WHAT YOU WILL DO: Reproduce, word for word, the passage below about the speaker's past visits to Estonia and the contrast with Iceland.

+++ EXCERPT PROVIDED +++

Another reason that drew me here was that I’ve been in Estonia a few times before. One time long ago in 1998, when there was a conference in Tartu about the importance of cultural values in environmental protection, where I met one of the scholars in your country – his name is Hendrik Relve, who knows a lot about old trees, for example, sacred trees. I found it very fascinating to learn more about it. And then later, in 2009 there was a conference in Tartu again on eco- and biosemiotics. There’s a special group there working as biosemioticians: Timo Maran, Kalevi Kulli, are the names of some of these scholars. They expanded on the work of Jakob von Uexküll on the notion of Umwelt.–, I think very interesting work is being done here.
There is a marked contrast, geographically, with Iceland. It was very interesting to be in Iceland, but there the landscape is almost completely without trees – bare rocks and harsh climatological circumstances. In general, I love to be among forests and in natural areas. Also, I like to connect again to my subject of art education. It was interesting to supervise students in design, but the approach to learning processes is a bit different compared to those that prevail in my own field.

+++ MATERIAL PROVIDED +++

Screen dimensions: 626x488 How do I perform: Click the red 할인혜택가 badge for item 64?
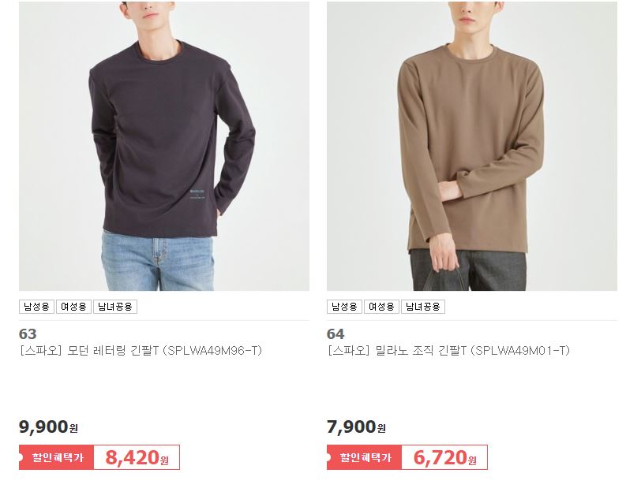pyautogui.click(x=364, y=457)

+++
+++ MATERIAL PROVIDED +++

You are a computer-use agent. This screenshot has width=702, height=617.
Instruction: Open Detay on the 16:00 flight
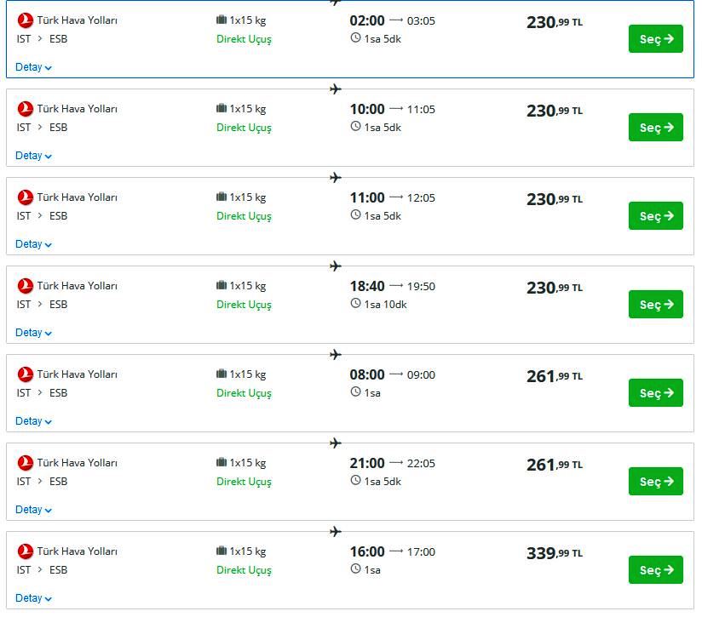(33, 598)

+++

TASK SOLUTION:
Another reason that drew me here was that I’ve been in Estonia a few times before. One time long ago in 1998, when there was a conference in Tartu about the importance of cultural values in environmental protection, where I met one of the scholars in your country – his name is Hendrik Relve, who knows a lot about old trees, for example, sacred trees. I found it very fascinating to learn more about it. And then later, in 2009 there was a conference in Tartu again on eco- and biosemiotics. There’s a special group there working as biosemioticians: Timo Maran, Kalevi Kulli, are the names of some of these scholars. They expanded on the work of Jakob von Uexküll on the notion of Umwelt.–, I think very interesting work is being done here.
There is a marked contrast, geographically, with Iceland. It was very interesting to be in Iceland, but there the landscape is almost completely without trees – bare rocks and harsh climatological circumstances. In general, I love to be among forests and in natural areas. Also, I like to connect again to my subject of art education. It was interesting to supervise students in design, but the approach to learning processes is a bit different compared to those that prevail in my own field.